- **INSTRUÇÃO A**:
Converta as entradas, do início delas até a linha que contém "Looking at the screenshot, I should click(x=317, y=25).", ambas as pontas incluídas, em uma lista JSON de strings, com uma string por linha e sem as linhas em branco.

======== TEXTO DA PÁGINA

A este respeito, muitas são as anedotas que relembram a amizade entre os dois – amizade essa que teve uma influência decisiva no pensamento e na proposta educativa de Dom Giussani. Este último costumava confrontar-se com o então prefeito da Congregação para a Doutrina da Fé, Cardeal Ratzinger, para certificar-se da ortodoxia de algumas formulações audaciosas que ele usava em seu discurso. Uma vez, durante um desses encontros, os dois trocaram os óculos inadvertidamente. Dom Giussani não percebeu imediatamente, mas, quando foi avisado, sua resposta foi mais ou menos a seguinte: «Dá para ver que enxergamos as coisas do mesmo jeito!» Dom Giussani ficou profundamente tocado por uma afirmação de Ratzinger, que ele nos fez aprender de cor: «A fé é uma obediência de coração à forma de ensinamento à qual fomos entregues» (J. Ratzinger, “Da fala de apresentação do Novo Catecismo da Igreja Católica”, L’Osservatore Romano, 20 de janeiro de 1993, p. 5). Nela ele sentia expressa uma indicação fundamental para o nosso caminho: viver uma obediência ao carisma que o Espírito Santo deu a Dom Giussani, ou seja, obediência à maneira de viver a fé, cheia de atratividade e de razoabilidade, com que deparamos e que mudou nossa vida; mas também junto com a objetividade da fé da Igreja, que por meio do carisma de Dom Giussani chegou até nós.

Permanecerão impressas para sempre na nossa memória as palavras do Cardeal Ratzinger na homilia do funeral de Dom Giussani, do qual ele mesmo pediu para participar pela amizade que os ligava: «“Os discípulos ao ver Jesus alegraram-se”. Essas palavras do Evangelho, agora lidas, nos indicam o centro da personalidade e da vida do nosso querido padre Giussani. Padre Giussani cresceu em uma casa – como ele diz – pobre de pão, mas rica de música; e assim, desde o início, foi tocado, aliás, ferido, pelo desejo de beleza; e não se contentava com uma beleza qualquer, com uma beleza banal: procurava a própria Beleza, a Beleza infinita, e desse modo encontrou Cristo, em Cristo a verdadeira beleza, o caminho da vida, a verdadeira alegria. […] Manteve sempre fixo o olhar da sua vida e do seu coração voltado para Cristo. Deste modo, entendeu que o cristianismo não é um sistema intelectual, um pacote de dogmas, um moralismo, mas que o cristianismo é um encontro, uma história de amor, é um acontecimento. […] Padre Giussani queria realmente não ter a vida para si, mas deu a vida, e por isso mesmo encontrou a vida não só para si, mas para tantos outros. […] Tornou-se realmente pai de muitos e, tendo guiado as pessoas não para si mesmo, mas para Cristo, ganhou justamente os corações, ajudou a melhorar o mundo, a abrir as portas do mundo para o céu» (apud A. Savorana, Luigi Giussani: A sua vida, Coimbra: Tenacitas, 2017, pp. 1218-1219).

================
======== TRECHOS DAS ENTRADAS

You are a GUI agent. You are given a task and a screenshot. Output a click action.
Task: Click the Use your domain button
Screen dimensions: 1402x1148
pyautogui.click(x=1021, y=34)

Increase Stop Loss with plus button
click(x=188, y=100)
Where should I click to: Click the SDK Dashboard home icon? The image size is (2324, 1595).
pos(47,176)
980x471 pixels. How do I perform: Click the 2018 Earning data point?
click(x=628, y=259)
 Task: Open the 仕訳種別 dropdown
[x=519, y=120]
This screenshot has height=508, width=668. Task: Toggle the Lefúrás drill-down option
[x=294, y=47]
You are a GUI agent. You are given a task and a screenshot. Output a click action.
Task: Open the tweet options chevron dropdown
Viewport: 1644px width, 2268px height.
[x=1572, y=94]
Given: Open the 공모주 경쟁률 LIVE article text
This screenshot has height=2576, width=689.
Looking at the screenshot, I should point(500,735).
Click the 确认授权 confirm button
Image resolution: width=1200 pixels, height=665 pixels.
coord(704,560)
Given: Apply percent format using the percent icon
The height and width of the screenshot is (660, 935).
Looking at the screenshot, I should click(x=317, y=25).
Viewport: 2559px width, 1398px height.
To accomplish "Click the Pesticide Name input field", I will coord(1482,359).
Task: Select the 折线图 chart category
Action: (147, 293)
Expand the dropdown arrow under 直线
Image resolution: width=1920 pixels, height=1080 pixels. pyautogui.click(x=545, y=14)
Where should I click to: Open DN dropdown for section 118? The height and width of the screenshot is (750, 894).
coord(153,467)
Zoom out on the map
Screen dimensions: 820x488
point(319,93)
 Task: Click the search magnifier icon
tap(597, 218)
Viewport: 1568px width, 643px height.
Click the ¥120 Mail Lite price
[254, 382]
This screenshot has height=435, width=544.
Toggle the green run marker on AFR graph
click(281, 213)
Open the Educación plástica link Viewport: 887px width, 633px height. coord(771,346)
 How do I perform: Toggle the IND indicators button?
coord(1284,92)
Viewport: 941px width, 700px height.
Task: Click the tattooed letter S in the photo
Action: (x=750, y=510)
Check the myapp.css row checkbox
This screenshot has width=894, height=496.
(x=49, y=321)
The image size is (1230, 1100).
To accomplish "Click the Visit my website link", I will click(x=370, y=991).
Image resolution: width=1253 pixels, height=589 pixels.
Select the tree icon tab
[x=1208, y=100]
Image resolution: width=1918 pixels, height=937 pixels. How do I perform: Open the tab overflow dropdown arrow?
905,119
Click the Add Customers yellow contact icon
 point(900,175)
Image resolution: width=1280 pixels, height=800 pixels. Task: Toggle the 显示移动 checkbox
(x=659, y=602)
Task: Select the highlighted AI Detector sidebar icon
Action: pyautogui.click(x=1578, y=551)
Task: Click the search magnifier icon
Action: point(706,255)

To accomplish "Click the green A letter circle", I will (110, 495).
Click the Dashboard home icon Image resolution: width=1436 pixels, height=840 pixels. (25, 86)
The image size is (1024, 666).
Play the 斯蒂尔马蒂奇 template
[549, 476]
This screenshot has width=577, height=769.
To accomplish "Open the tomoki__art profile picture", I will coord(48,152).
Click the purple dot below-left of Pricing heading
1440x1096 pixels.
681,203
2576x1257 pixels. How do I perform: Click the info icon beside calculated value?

================

- **INSTRUÇÃO B**:
Continue o texto sobre a amizade entre Dom Giussani e o Cardeal Ratzinger a partir do ponto em que ele termina.

- **RESPOSTA ESPERADA A**:
[
  "You are a GUI agent. You are given a task and a screenshot. Output a click action.",
  "Task: Click the Use your domain button",
  "Screen dimensions: 1402x1148",
  "pyautogui.click(x=1021, y=34)",
  "Increase Stop Loss with plus button",
  "click(x=188, y=100)",
  "Where should I click to: Click the SDK Dashboard home icon? The image size is (2324, 1595).",
  "pos(47,176)",
  "980x471 pixels. How do I perform: Click the 2018 Earning data point?",
  "click(x=628, y=259)",
  " Task: Open the 仕訳種別 dropdown",
  "[x=519, y=120]",
  "This screenshot has height=508, width=668. Task: Toggle the Lefúrás drill-down option",
  "[x=294, y=47]",
  "You are a GUI agent. You are given a task and a screenshot. Output a click action.",
  "Task: Open the tweet options chevron dropdown",
  "Viewport: 1644px width, 2268px height.",
  "[x=1572, y=94]",
  "Given: Open the 공모주 경쟁률 LIVE article text",
  "This screenshot has height=2576, width=689.",
  "Looking at the screenshot, I should point(500,735).",
  "Click the 确认授权 confirm button",
  "Image resolution: width=1200 pixels, height=665 pixels.",
  "coord(704,560)",
  "Given: Apply percent format using the percent icon",
  "The height and width of the screenshot is (660, 935).",
  "Looking at the screenshot, I should click(x=317, y=25)."
]

- **RESPOSTA ESPERADA B**:
Permito-me concluir esta mensagem com uma lembrança pessoal minha. Com efeito, o Papa Bento XVI teve um papel fundamental no meu percurso de fé, especialmente nos momentos mais decisivos da minha vida adulta. Sua eleição ao trono de Pedro me impressionou muito. Assim ele me pareceu, desde o primeiro momento e depois cada vez mais durante o transcorrer de seu pontificado, um gigante menino. Gigante, por sua estatura intelectual e espiritual, pela profundidade de seu pensamento; menino, pois realmente no candor de seu olhar, em seu jeito de falar, tão simples e direto, transparecia um coração de criança. Quando o “víamos falar”, por exemplo na televisão, sentíamo-nos amparados. Mais: sentíamos que se acendia em nós a dedicação a Cristo, Ideal totalizante da vida, pois ele tinha, perante a beleza de Cristo, o dom de saber reconduzir-nos toda vez. Lembro em particular a homilia do início de seu ministério de Papa, que já citei acima. Lembro o calor que me invadiu precisamente quando, no fim da homilia, ao comentar o célebre «Não tenhais medo, abri de par em par as portas a Cristo!» de seu predecessor, disse: «Assim, eu gostaria com grande força e convicção, partindo da experiência de uma longa vida pessoal, de vos dizer hoje, queridos jovens: não tenhais medo de Cristo! Ele não tira nada, ele dá tudo». Nesse dia, decidi que, independentemente do que me acontecesse na vida, eu seguiria aquele homem, confiaria nele. Assim, de fato, sempre tentei fazer. Além disso, em várias ocasiões tive a sorte de encontrá-lo pessoalmente. Uma inteligência que constrangeria qualquer um, unida a uma ironia extraordinária: transmitia paz, certeza, esperança. Como lemos a respeito de Jesus nos Evangelhos, ele também tinha o dom de desatar com palavras simples os mistérios mais profundos e inacessíveis. Assim, seus livros sobre Jesus de Nazaré, embora ricos de reflexões profundíssimas, podem ser lidos e compreendidos por qualquer pessoa. A verdade é para os simples, não é propriedade dos doutos. Ele me ajudou a tomar decisões fundamentais para minha vida, e certamente, sem sua ajuda, ela teria tomado uma direção diferente em alguns aspectos.

Hoje estamos tristes e pesarosos. A presença silenciosa mas tranquilizadora do Papa Emérito vai fazer falta. Por outro lado, o tipo de companhia que ele nos fez nestes últimos anos revela algo da forma como ele continuará estando eficazmente presente entre nós: com a força de sua intercessão e com a luz de seu ensinamento, entregue para sempre à Igreja. Pedimos a Deus que essa luz possa continuar iluminando a Igreja de hoje, mesmo depois de sua partida.

Caro Papa Bento, sustente lá do alto o nosso caminho, o caminho da Igreja, do nosso querido Papa Francisco e o caminho de cada um de nós. Acompanhe também o caminho da nossa Fraternidade em direção à santidade que você nos testemunhou, dando a vida pelo seu amado Mestre, servindo-O sempre como «humilde trabalhador na vinha do Senhor» (19 de abril de 2005).